Dans la famille Tourneur je demande le père, Maurice, metteur en scène de plus de 400 pièces de théâtre, puis qui débute au cinéma avec Max Linder avant de s’envoler pour Hollywood, y devient une star (il a son étoile sur Hollywood boulevard) revient en France dans les années 20. Je pourrais demander le frère, Robert, comédien, mais celui qui nous intéresse aujourd’hui c’est le fils, Jacques, qui a débuté avec son père comme monteur, avant de passer à la réalisation.
Qui dit Jacques Tourneur, dit cinéma fantastique. Il n’a pas fait que ça, on lui doit ce classique du polar LA GRIFFE DU PASSE avec Mitchum, ou des trucs de pirates, de cape et d’épée, mais il est surtout connu pour LA FÉLINE, VAUDOU, L’HOMME LÉOPARD, réalisés coup sur coup pendant la guerre, la deuxième, et plus tard ce RENDEZ-VOUS AVEC LA PEUR, dont on dit qu’il est son meilleur film.
Le
truc de Tourneur, c’est d’en faire le minimum. L’étrange, la peur, l’horreur
même, proviennent du quotidien, de la vraie vie, pas besoin d’effets abracadabrantesques. Si le spectateur est mis en condition, le frisson passera. On se souvient de la
scène fameuse de LA FÉLINE, cette femme seule à la piscine, le silence, l’écho,
et juste une ombre qui glisse au mur.
Le film est mené à vive allure, comme une série B, 1h23 chrono. A l’image de la première séquence. Une voiture qui fonce dans la nuit. Au volant un type inquiet. C’est le professeur Harrington qui rend visite à un collègue, le docteur Julian Karswell, pour le supplier de cesser ses travaux sur les cultes démoniaques, sous peine de le dénoncer à l'Académie. Karswell promet, mais n’en pense pas moins. Il raccompagne son hôte en lui refilant à son insu (de son plein gré) un parchemin maléfique. Harrington, qui repart rassuré, ne survivra pas à la première bobine…
Entrent en scène sa nièce, Joanna, et le docteur John Holden. On appréciera comment leur rencontre est orchestrée, d'abord dans l’avion qui les amène des États Unis (l’histoire se passe en Angleterre) chamailleries de co-voisinage, puis à l’atterrissage, où ils découvrent qu’ils sont liés par un même homme, Harrington, apprenant conjointement que ce dernier est décédé. Holden devait le rejoindre pour un colloque scientifique, Joanna avait été alertée des menaces qui pesaient sur lui après ses découvertes sur Karswell. Ils décident, ensemble, de reprendre l’enquête…

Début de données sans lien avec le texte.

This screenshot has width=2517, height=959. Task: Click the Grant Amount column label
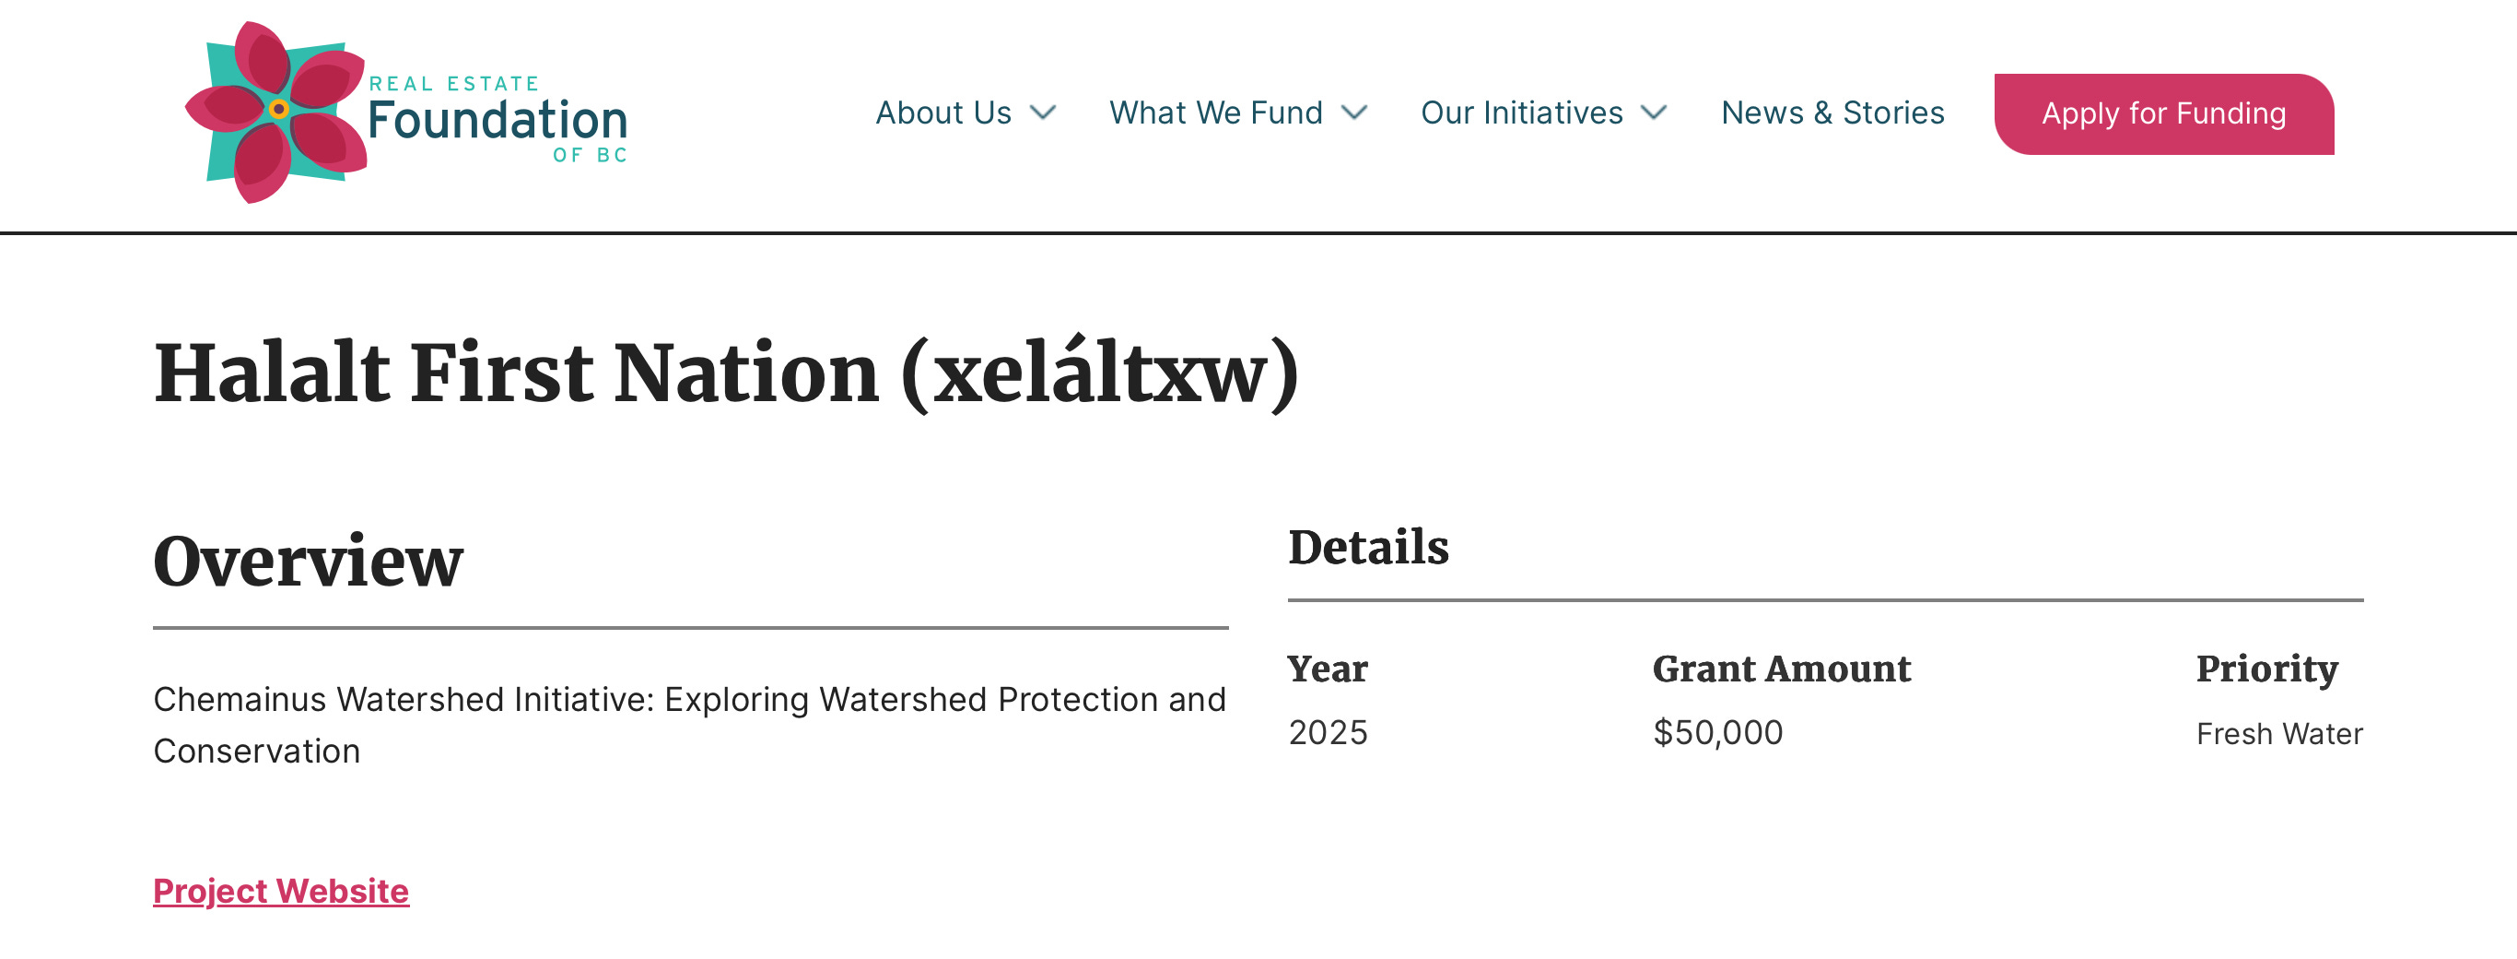point(1781,669)
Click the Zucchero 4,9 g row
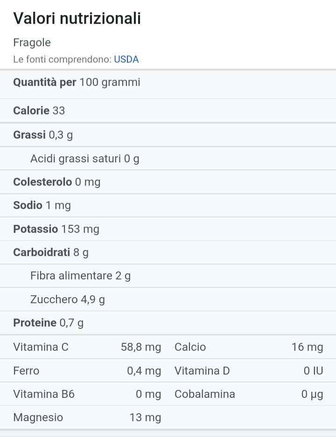This screenshot has height=437, width=336. pyautogui.click(x=168, y=299)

John Holden, joué par Dana Andrew qu’on a vu chez Preminger (LAURA) ou Fritz Lang, est un cartésien pur et dur. Il reste très dubitatif devant la séance de spiritisme à laquelle assiste la mère de Karswell. Quand il se renseigne à la bibliothèque sur les cultes sataniques, on lui apprend que le grimoire qu’il voulait consulter a mystérieusement disparu des archives. Karswell, comme par hasard présent lui aussi à la bibliothèque, lui apprend qu’il en possède justement un exemplaire chez lui, et l’invite à le consulter.
Exemple de fantastique chez Tourneur : la carte de visite de Karswell, où une inscription s’efface après avoir été lue. Un laboratoire confirme à Holden que rien n’a été inscrit sur le bout de carton, et pourtant, nous, on l’a vu ! La scène suivante est plus démonstrative. Holden et Joanna se rendent chez Karswell, qui anime un anniversaire, déguisé en clown prestidigitateur. Cela a-t-il inspiré Stephen King pour CA ? Le contraste entre les dialogues graves et le visage grimé de Karswell est saisissant. Un des grands moments du film, suivi par un morceau de bravoure, une démonstration des talents de Karswell, maître des éléments, qui provoque une tempête dévastant toute la propriété.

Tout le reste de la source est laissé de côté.